* EXCERPT PROVIDED
####

“Editorial Remixes”
Editorial Remixes
Don Duncan
Today, the study of broadcast journalism brings with it inevitable discussions and considerations around notions concerning the meaning and stability of representations of truth; the feasibility of objectivity; and the usefulness of some of the rigid, persisting formal conventions of journalism. In my teaching lab at Queen’s University Belfast—a lab which is designed to resemble and operate like a newsroom—I aim to train my students in the core skills that will make them the journalists of tomorrow. I also seek to teach them to be critically aware, so that they can think through their practice, critically analyse their profession and thereby be innovators and levers of change in the journalism sector as it continues to evolve and adapt. It is for this latter part—the triggering and cultivating of criticality among my students—that I have developed a technique I call “Editorial Remix” and integrated it into my teaching lab environment.
Journalism is fast-paced and budgets are increasingly squeezed. As a result, once a journalist has filed a story, they typically move swiftly and directly onto the next story, without pausing much for deeper and larger reflection on what they have just produced and why they have produced it in that particular way. Little time is devoted for reflection and deep criticality on the process of producing jocularism itself. Editorial Remix, as a lab technique, inserts a pause in that process which enables the learner of journalism to reflect, deconstruct, analyse, and reconstruct the work they have just produced. Its roots can be traced to the music industry, specifically from Jamaica in the 1960s, where versions and “dub-plates” of songs were ordered by music labels to create buzz on the dance floors around the new release.1 Remixing as it exists today, as per Borschke, is a “digital media practice and expression made by copying, editing and recombining pre-existing digital media.”2 By remixing audio-visual culture—such as, in this current case, news reports and news bulletins—we can recreate culture and thereby “change how we think about [that] culture,”3 underscoring the notion that “no one version is correct.”4 Underpinning the growth in remixing, says Lessig, is the advent development of digital technology, which brough about a profound paradigm shift in the substance of published culture which, he argues, has moved from the “read only” nature of analogue technologies to the “read/write” nature of digital technology.5
I draw on this “Read/write” capability in my teaching lab, where I employ various modalities of Editorial Remix, each with certain restrictions on the scope of media students can use when remixing. The most restricted and most common modality I use is one where students are required to remix a TV journalism package that they have just produced themselves and are restricted to using only the video material contained in that package. This same modality can be applied to remixing a package produced by another student or indeed one that has been broadcast by a reputable news organisation. In other modalities, students can use material shot in the production of the story but not included in the final cut. In an even less restricted modality, students are allowed to “sample” news footage from broadcasters and remix that material into their own remixed package. Each of these modalities carries its own set of challenges and results in a variety of learning outcomes and critical reflections.

####

* RECORDED INFORMATION
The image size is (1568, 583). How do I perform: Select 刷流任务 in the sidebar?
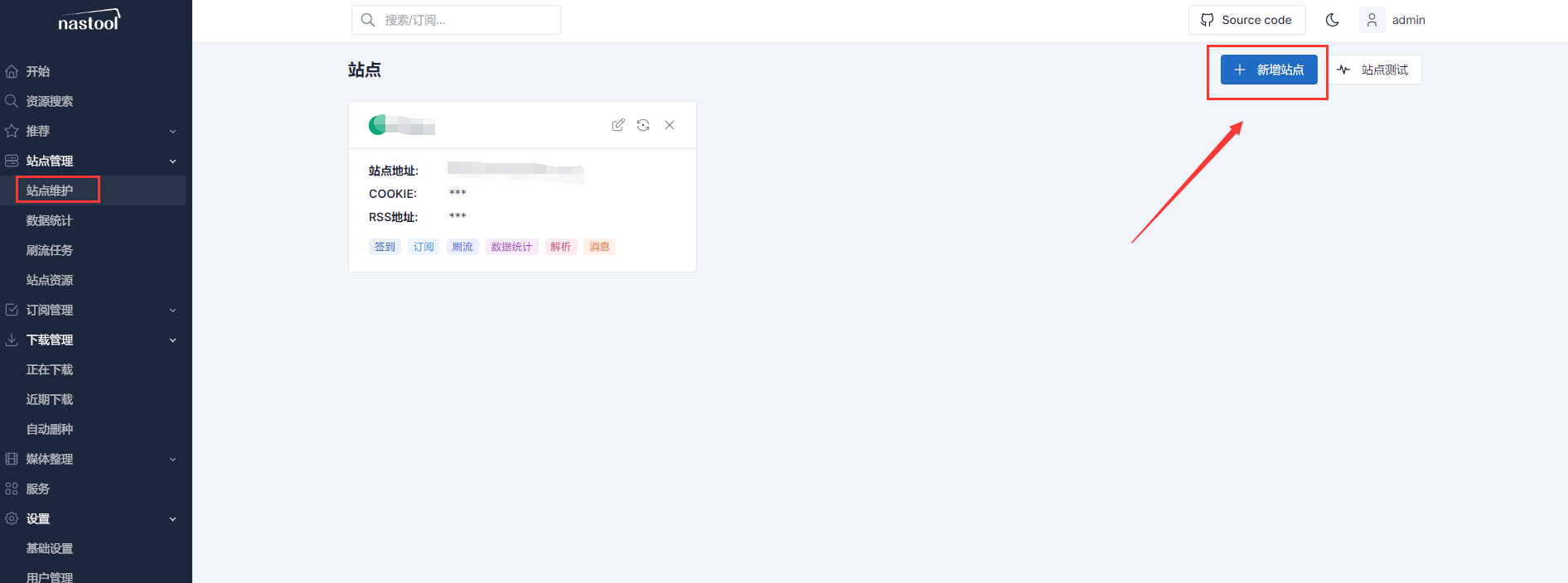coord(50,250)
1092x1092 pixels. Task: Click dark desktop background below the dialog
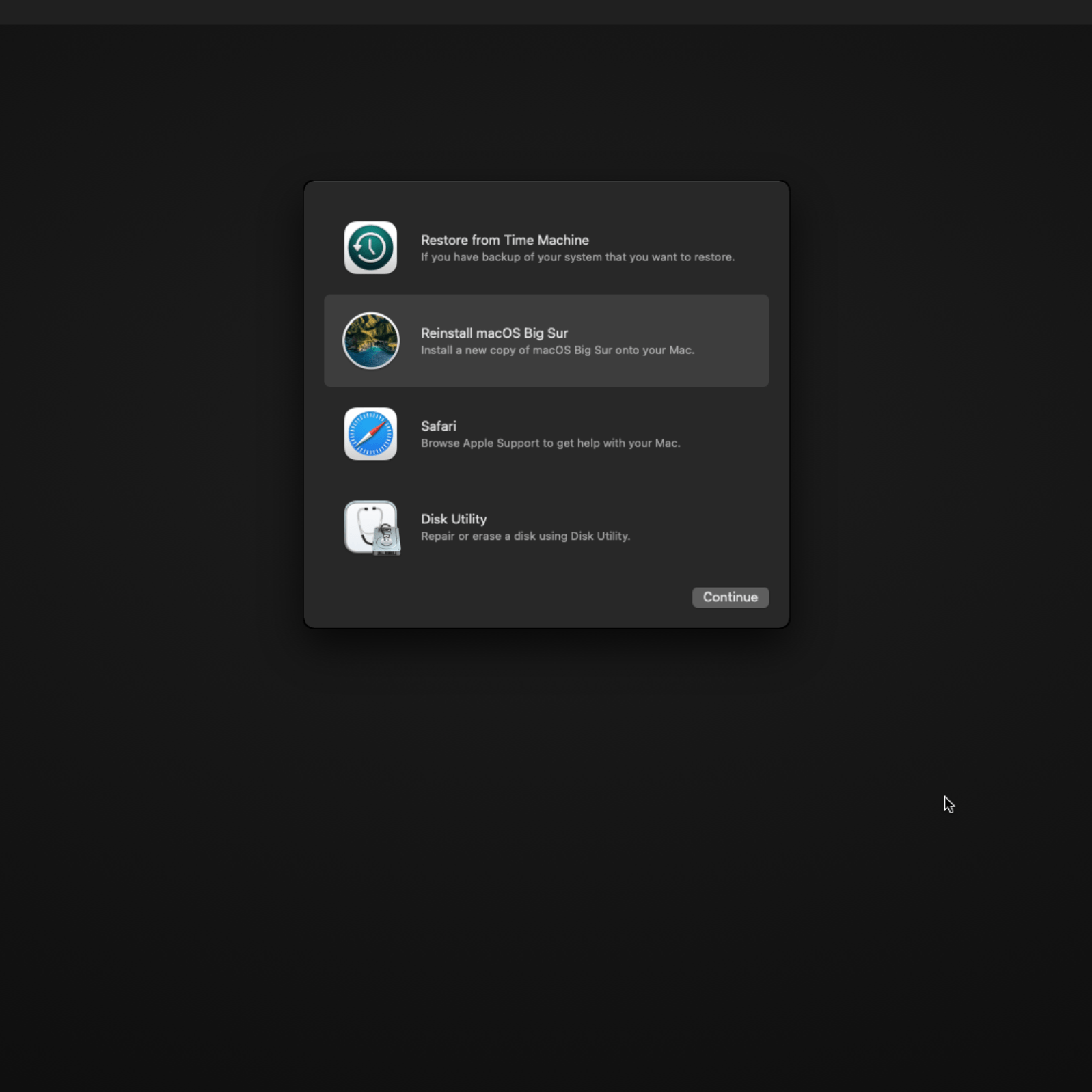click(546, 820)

####

* THE TASKS
**a.** In the Editorial Remixes essay, what place and decade does the author trace the roots of remixing to?
**b.** Extend the Editorial Remixes essay, picking up after its final sentence.

* RESPONSES PER TASK
**a.** Jamaica in the 1960s.

**b.**
In each of the above remix modalities, students can be required to apply a number of focuses so as to home in on a particular aspect of journalism and affect a particular learning outcome or set of learning outcomes. Here are a few examples of specific focuses I have applied to remix assignments in teaching labs I have run:
- Occasioning a shift in the editorial focus of a journalism package so that what was a secondary editorial concern in the original package is made the primary concern in the remix. This helps students explore how the meaning and power of the package changes when editorial focus is shifted.
- Meaningfully changing the chronological order in which people who have been interviewed speak in the package. This work helps students reflect on placement and vocal power and how the sequential positioning of a voice has knock-on along gender, ethnic and age lines.
- Reordering shots and sequences in the package. This work enables students to consider non-verbal information and how changes in the visual syntax affect the overall impact and message of the package.
- Alterations in the soundtrack and interventions on the sound design of the package help students understand better the very subtle and powerful emotional effect that non-verbal sound has on the audience.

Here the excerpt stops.